19 March 2024: LME nickel prices have outperformed the rest of the base metals complex in the past month, with fundamentals starting to tighten. The market was in significant oversupply in 2023, but this drove prices down to rock bottom levels and producers then reacted quickly by cutting output. Also bullish is that nickel demand is still growing well, despite weakness in the electric vehicle battery market. We expect LME nickel prices to move broadly sideways in the year ahead, with support at US$15,850/t and resistance at US$20,050/t.
Nickel prices rally, despite weak fundamentals. LME three-month nickel prices are up 6% so far this year (data to 19 March), making it the second best performing base metal during this period. This largely reflects the market’s view that the downside for prices was getting limited, with high-cost producers forced to cut output. Also, short sellers have started to buy back their positions. While nickel’s fundamentals are still weak, the market is slowly tightening. We are currently forecasting that nickel prices move broadly sideways in the year ahead. Prices are trapped between a high-cost floor relative to prices, but the upside will be capped by weak fundamentals and the likelihood of producer hedging, if prices rise above US$20,000/t.
Nickel producers suffer from margin squeeze.
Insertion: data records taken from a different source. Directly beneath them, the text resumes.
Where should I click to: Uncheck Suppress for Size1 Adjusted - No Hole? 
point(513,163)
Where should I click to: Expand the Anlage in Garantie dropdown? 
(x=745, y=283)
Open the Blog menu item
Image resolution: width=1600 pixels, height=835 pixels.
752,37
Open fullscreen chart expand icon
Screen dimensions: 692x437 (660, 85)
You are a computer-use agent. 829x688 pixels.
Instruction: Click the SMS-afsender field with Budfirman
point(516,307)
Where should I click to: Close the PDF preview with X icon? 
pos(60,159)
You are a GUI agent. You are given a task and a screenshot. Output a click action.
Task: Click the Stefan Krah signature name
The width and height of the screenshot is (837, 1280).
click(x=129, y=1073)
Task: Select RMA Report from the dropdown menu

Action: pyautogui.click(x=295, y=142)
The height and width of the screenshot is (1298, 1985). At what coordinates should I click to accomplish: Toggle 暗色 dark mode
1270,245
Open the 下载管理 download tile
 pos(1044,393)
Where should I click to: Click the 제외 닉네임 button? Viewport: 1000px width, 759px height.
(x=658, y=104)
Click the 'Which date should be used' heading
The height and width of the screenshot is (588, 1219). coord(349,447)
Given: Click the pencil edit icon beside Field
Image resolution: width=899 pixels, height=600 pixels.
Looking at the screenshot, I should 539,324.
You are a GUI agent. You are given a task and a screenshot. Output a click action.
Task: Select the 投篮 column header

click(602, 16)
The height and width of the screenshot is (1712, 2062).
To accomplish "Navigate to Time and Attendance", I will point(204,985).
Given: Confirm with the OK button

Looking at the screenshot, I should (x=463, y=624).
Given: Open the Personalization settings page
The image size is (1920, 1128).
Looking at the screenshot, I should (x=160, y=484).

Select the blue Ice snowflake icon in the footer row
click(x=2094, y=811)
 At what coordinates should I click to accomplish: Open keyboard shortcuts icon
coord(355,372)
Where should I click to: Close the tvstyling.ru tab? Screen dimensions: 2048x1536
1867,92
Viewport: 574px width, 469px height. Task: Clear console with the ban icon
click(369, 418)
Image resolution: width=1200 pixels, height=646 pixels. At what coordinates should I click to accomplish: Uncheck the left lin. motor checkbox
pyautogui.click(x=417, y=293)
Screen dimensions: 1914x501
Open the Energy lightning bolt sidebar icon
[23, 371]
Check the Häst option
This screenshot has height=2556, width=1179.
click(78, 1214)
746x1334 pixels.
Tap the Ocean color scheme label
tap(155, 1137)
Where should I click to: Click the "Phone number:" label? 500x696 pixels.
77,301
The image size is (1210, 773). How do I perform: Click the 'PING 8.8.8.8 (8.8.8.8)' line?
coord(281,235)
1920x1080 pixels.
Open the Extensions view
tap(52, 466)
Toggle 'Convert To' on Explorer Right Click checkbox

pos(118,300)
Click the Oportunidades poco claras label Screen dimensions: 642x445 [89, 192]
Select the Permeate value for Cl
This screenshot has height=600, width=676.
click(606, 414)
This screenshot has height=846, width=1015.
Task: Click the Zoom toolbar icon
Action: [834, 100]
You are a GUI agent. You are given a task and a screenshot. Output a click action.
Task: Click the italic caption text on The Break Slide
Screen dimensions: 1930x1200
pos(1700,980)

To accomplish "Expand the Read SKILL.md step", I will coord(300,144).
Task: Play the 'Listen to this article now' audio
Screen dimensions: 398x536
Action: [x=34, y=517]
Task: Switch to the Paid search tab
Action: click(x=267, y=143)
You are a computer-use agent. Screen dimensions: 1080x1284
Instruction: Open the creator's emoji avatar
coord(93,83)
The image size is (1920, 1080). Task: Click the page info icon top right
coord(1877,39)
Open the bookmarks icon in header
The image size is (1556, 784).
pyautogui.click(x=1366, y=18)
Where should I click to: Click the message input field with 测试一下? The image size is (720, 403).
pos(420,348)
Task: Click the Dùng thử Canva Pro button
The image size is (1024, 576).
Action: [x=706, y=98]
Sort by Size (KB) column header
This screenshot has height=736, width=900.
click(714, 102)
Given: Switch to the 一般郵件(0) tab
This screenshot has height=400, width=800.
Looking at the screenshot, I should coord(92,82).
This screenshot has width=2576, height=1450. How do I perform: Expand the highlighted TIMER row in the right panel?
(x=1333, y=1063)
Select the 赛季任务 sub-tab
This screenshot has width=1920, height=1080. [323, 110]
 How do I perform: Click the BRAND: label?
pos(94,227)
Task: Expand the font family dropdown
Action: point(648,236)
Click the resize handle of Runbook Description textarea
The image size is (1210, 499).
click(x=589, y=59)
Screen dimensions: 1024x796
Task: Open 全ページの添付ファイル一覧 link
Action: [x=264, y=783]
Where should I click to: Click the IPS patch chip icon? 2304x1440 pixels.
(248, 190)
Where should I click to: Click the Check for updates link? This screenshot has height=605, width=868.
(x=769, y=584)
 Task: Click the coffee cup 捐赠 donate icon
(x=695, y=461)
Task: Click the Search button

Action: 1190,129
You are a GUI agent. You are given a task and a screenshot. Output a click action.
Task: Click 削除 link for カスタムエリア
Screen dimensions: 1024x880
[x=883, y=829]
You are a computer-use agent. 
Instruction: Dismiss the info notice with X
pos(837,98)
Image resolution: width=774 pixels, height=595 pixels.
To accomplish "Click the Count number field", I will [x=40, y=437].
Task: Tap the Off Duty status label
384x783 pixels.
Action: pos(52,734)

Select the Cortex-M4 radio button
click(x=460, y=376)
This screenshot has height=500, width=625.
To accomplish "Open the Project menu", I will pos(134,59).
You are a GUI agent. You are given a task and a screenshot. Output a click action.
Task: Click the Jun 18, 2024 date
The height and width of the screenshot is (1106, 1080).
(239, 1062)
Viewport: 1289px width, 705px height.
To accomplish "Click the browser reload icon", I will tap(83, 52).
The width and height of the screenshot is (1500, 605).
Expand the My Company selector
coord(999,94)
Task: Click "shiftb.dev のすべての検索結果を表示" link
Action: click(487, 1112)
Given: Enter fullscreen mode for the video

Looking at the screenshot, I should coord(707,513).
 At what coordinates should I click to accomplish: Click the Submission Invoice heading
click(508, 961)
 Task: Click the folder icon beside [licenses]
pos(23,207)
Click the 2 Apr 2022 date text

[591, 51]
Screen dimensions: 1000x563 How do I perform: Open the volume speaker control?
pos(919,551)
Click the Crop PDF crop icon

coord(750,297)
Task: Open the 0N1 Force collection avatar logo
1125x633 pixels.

One reason for the recent recovery in nickel prices is that a significant part of the industry has been losing money and looming supply cuts will help to tighten the market in the months ahead. In November 2023, LME three-month prices fell to a low around US$16,000/t and prices remained depressed into early 2024. This in turn prompted a wave of closure announcements. In January, BHP, First Quantum and Glencore all started to cut output at loss-making operations in places like Australia and New Caledonia.
The problems for the nickel industry have been building for a while. A wave of investment helped lift mine production in Indonesia from 57kt of contained nickel in January 2020, to 178kt by November 2023, according to Bloomberg data. The next two major mining countries – New Caledonia and the Philippines – saw little change over this period and they lost market share. Indonesia reached 56% of global mine output, up from 26%.
Indonesian mining ban helped fuel downstream boom. The Indonesia government banned nickel ore exports back in 2020 and so this growth in mining, fed into a boom in local production of nickel-containing products, including nickel pig iron and stainless steel. To start with the glut in nickel was unable to reach the LME market directly, because constraints in the supply chain trapped the nickel surplus in Class 2 products (mainly nickel pig iron and ferronickel), while the LME system was insulated at it requires Class 1 nickel (cathode of 99.8% quality or above).
However, the gap between Class 1 and Class 2 has been rapidly closing, as the supply chain adapted in response to economic signals from the market. The LME has been trying to recover from the market dislocation of early 2022 and has been boosting its relevance by listing more brands for delivery from China and Indonesia. This has helped the glut in Class 2 spread into the broader industry. As a result, LME inventory rose by 74% y/y to 78kt by 19 March 2024, which highlighted the market glut. Industry sources estimate that more than half the nickel industry was losing money at the nadir. Macquarie bank estimates that nickel supply outpaced demand by 170kt in 2023.
Demand boom was also strong, but not strong enough. The boost to Indonesia supply was also a response to rapid growth in demand, helped by a boom in electric vehicles. Nickel demand grew by 19% in 2021, helped by EVs and a bounce back in economic activity after the Covid pandemic. However, demand growth slowed into 2022 and 2023 to around 6% in both years, according to CRU estimates. While the Chinese economy held up well during the pandemic, EV sales were down sharply in early 2020, before booming in 2021 and then slowing once more in 2022 and 2023, as we show in our chart.
While the initial boom in EVs required a lot of nickel in batteries (28-43kg per battery), China is now finding cheaper alternatives, with LFP batteries (which contain no nickel) now a favoured technology for small cars. According to Adamas Intelligence, LFP technology captured 31% of the global EV market in November 2023. Nornickel estimates that nickel used in batteries fell by 1% in 2023, due to headwinds from LFP and destocking. The Chinese stainless steel market also saw a downturn in late 2023, with growth slowing to 4% y/y by December. Looking ahead, prospects look brighter for global nickel demand, but we expect production to remain responsive to both higher demand and prices. This will cap nickel prices for the foreseeable future.